Popularity
9 Stars
Updated Last
3 Years Ago
Started In
November 2015

ISPC.jl

Build Status

Note: recent changes in the way Julia represents functions and closures require a redesign of this package, which will be published when the 0.5 IR stabilises a bit more.

ISPC.jl uses the Intel ISPC compiler to compile fragments of ISPC-C or Julia code to vector code (eg. SSE/AVX on Intel CPUs) at runtime.

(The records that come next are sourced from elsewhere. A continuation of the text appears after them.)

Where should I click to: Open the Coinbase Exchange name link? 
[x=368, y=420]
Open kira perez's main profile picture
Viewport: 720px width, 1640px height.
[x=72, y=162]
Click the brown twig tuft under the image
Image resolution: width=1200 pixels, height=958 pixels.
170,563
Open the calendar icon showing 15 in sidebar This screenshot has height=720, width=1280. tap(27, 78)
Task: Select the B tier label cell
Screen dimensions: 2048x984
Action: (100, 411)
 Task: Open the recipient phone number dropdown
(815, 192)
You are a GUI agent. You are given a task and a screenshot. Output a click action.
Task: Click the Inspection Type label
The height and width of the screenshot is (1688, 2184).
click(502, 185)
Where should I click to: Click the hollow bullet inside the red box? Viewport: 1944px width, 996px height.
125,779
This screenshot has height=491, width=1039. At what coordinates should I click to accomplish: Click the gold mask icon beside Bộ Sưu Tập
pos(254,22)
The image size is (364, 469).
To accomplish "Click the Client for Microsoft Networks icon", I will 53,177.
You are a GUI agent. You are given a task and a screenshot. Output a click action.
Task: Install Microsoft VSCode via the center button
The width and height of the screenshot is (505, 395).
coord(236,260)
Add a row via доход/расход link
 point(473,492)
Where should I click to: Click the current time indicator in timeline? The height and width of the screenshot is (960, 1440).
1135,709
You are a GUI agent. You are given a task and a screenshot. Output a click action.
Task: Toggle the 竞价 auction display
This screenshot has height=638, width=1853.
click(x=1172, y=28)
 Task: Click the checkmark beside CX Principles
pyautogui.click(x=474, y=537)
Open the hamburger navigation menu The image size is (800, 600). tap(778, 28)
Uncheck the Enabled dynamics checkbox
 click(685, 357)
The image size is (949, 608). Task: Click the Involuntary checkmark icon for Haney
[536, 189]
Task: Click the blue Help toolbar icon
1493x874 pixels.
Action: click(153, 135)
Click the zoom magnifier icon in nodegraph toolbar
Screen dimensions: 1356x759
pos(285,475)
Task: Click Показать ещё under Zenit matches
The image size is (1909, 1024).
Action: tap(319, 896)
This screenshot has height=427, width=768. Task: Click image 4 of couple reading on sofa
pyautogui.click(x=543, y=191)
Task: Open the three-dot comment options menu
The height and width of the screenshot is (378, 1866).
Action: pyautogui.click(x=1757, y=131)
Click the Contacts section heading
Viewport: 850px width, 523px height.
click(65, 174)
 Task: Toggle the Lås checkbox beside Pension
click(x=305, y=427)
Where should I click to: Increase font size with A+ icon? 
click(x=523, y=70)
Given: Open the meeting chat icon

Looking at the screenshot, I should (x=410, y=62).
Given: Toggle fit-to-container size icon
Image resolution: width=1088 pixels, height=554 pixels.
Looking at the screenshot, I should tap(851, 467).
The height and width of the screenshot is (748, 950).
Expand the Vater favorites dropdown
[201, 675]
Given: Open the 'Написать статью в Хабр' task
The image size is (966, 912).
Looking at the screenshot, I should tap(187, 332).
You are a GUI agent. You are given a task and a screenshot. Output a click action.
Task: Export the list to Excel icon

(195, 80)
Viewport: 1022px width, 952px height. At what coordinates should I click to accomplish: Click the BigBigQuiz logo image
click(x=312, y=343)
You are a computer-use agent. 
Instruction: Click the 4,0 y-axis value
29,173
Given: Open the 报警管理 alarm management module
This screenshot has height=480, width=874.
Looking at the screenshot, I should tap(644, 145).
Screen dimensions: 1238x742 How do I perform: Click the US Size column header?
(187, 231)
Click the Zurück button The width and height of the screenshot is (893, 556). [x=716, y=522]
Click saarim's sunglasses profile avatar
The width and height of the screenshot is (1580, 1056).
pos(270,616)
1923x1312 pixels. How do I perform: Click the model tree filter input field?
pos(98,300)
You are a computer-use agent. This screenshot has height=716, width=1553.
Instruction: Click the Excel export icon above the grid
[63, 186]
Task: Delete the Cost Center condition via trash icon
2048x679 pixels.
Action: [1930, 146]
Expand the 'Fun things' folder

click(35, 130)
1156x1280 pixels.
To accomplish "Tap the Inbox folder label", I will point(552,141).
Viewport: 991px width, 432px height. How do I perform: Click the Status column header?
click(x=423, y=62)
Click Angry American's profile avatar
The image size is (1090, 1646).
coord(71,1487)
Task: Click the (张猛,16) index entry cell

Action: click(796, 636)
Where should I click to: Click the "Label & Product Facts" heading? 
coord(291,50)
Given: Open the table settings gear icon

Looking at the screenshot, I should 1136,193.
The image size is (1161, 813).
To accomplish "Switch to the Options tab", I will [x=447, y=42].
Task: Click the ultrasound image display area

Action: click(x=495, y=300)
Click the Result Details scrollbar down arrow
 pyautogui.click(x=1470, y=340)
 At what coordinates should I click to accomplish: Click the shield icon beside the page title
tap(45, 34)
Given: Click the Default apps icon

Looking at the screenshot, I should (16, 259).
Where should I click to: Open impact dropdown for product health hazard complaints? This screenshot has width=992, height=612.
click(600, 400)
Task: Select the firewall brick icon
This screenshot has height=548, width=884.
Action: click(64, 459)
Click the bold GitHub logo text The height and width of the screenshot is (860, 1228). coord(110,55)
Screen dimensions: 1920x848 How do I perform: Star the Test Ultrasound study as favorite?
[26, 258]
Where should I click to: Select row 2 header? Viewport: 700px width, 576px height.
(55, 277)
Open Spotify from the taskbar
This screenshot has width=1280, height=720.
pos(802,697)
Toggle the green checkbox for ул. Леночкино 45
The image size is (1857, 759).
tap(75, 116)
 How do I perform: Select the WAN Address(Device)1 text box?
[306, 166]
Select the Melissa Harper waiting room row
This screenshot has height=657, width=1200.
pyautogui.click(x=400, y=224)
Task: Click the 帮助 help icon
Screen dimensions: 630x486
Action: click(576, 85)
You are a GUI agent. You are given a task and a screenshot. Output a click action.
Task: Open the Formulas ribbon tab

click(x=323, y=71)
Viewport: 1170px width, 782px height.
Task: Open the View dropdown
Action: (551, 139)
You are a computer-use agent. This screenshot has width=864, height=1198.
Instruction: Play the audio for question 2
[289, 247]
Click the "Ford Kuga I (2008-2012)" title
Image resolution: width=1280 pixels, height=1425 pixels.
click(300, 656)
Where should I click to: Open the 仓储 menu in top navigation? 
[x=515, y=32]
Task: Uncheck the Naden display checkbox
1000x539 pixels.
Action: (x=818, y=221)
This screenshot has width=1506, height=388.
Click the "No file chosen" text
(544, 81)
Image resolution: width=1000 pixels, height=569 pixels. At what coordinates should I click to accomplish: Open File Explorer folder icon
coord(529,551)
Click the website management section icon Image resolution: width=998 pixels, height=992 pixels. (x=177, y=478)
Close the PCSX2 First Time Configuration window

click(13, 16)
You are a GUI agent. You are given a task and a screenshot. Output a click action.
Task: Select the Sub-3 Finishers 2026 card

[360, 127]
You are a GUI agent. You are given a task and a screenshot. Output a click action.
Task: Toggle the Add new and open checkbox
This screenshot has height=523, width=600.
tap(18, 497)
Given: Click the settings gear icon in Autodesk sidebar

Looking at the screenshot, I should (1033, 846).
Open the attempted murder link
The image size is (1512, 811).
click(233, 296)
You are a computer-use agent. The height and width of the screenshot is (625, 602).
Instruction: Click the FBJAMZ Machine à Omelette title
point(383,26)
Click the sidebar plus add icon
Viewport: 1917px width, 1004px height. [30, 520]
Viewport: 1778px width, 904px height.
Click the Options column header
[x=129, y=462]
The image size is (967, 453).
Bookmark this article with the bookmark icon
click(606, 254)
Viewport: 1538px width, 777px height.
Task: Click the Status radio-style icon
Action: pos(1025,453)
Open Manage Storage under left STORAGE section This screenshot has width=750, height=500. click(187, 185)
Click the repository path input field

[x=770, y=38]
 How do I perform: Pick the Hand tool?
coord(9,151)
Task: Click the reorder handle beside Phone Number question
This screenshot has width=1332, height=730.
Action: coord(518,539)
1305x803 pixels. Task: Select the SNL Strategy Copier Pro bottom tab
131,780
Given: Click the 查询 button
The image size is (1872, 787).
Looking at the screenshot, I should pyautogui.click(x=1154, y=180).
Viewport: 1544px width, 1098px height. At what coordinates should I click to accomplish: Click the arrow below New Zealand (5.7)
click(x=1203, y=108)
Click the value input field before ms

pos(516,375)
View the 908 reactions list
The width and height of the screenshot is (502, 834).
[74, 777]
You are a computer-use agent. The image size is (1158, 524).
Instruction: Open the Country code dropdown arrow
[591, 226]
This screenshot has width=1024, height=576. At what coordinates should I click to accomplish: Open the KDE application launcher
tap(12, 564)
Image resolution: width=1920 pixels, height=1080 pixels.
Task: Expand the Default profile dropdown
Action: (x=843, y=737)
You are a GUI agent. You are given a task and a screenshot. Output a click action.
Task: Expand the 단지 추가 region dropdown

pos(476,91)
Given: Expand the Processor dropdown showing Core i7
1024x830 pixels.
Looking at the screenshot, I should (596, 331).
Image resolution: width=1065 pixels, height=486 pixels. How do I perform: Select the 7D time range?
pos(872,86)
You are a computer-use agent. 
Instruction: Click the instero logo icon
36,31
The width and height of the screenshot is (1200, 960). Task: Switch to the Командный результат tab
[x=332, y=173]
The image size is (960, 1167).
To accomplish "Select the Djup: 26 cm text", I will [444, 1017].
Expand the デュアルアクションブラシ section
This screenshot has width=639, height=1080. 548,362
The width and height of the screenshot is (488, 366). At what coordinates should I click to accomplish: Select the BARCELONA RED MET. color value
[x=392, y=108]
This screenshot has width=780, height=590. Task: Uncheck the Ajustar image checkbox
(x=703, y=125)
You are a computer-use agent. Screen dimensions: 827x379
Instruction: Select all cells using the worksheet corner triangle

It is similar to the standard @simd macro but supports control statements and a number of math functions.

Speedups of 2x-8x compared to plain Julia code can be achieved (single core).

  • high-level interface: translates Julia to ISPC
  • low-level interface: compiles and loads ISPC programs

Requirements

  • Julia 0.4 or 0.5-dev up to cf93d6f (2016-01-29 02:19 UTC)
  • ispc (must be found in $PATH)
  • libtool or g++ (must be found in $PATH)
  • (optional) llvm_dis for looking at ISPC llvm assembly.

High-level interface

Work in progress! The high-level interface is fairly functional already, but bugs and the odd missing math function should be expected. More documentation to come.

See the example notebook for an overview.

The high-level interface translates Julia code that has been annotated with a set of macros into code compiled by ISPC on-the-fly. Example:

using ISPC

@inline function mandel(c_re, c_im, count)
    z_re = c_re
    z_im = c_im
    i = 0
    while i < count
        if (z_re * z_re + z_im * z_im > 4.0f0)
            break
        end
        new_re = z_re*z_re - z_im*z_im
        new_im = 2.0f0 * z_re * z_im
        z_re = c_re + new_re
        z_im = c_im + new_im
        i += 1
    end
    return i
end

@ispc function mandelbrot_ispc(x0, y0, x1, y1, output, max_iters)
    height, width = size(output)
    dx = (x1 - x0) / width
    dy = (y1 - y0) / height
    @kernel(`--target=avx1-i32x8`) do
        for i = 1:width
            @foreach(1:height) do j
                x = x0 + i * dx
                y = y0 + j * dy
                output[j,i] = mandel(x, y, max_iters)
            end
        end
    end
    output
end;

Supported ISPC constructs:

  • @foreach
  • @foreach(:active) (untested)
  • @unmasked (untested)
  • @coherent (untested)

Limitations

The high-level interface is meant to be used with numerical kernels only. Not all of Julia's syntax and types are supported:

  • Arrays can only be indexed with integers, providing either a single index (linear indexing) or one index per dimension (multi-dimensional arrays). Indexing must yield an array element, not a sub-array.

  • All outer variables ("kernel arguments") must be primitive types or arrays of primitive types.

  • Simple composite types like UnitRange are supported inside kernels (eg. in for loops) but not as kernel arguments at the moment.

  • Only functions that have a direct translation to ISPC are supported inside kernels. User-defined functions may be used if they are declared @inline. This restriction may be lifted in the future.

  • Inner functions, exceptions, task switching, I/O etc. are not supported.

ISPC task-level constructs are not yet supported.

Low-level interface

The low-level interface allows you to load and call fragments of ISPC code:

using ISPC

# A basic ISPC kernel:
code = """
export void simple(uniform float vin[], uniform float vout[],
                   uniform int count) {
    foreach (index = 0 ... count) {
        float v = vin[index];
        if (v < 0.5)
            v = v * v;
        else
            v = sqrt(v);
        vout[index] = v;
    }
}
"""

# Compile the code and get a function pointer to our kernel:
lib = load_ispc(code, `--target=avx1-i32x8`)
fptr = Libdl.dlsym(lib, "simple")

# Call the kernel:
vin = rand(Float32, 1000);
vout = zeros(Float32, 1000);
ccall(fptr, Void, (Ref{Float32}, Ref{Float32}, UInt64), vin, vout, length(vout))

How it works

  1. The @kernel macro creates a lambda function containing the kernel code.
  2. code_lowered() or code_typed() is run on the main @ispc function to get information about closure variables captured by the kernel lambda. These become kernel arguments.
  3. Kernel fragments in the main function are replaced by calls to a @generated kernel_call function.
  4. When kernel_call is called for the first time, type inference is run on the kernel fragment. This gives us types for local variables and inlines functions that can be inlined.
  5. The lowered and typed AST is transformed to un-lower gotos back into if and while statements (ISPC does not support varying gotos)
  6. The transformed AST is translated to ISPC C
  7. The resulting code is compiled with ispc, loaded with Libdl and called with ccall.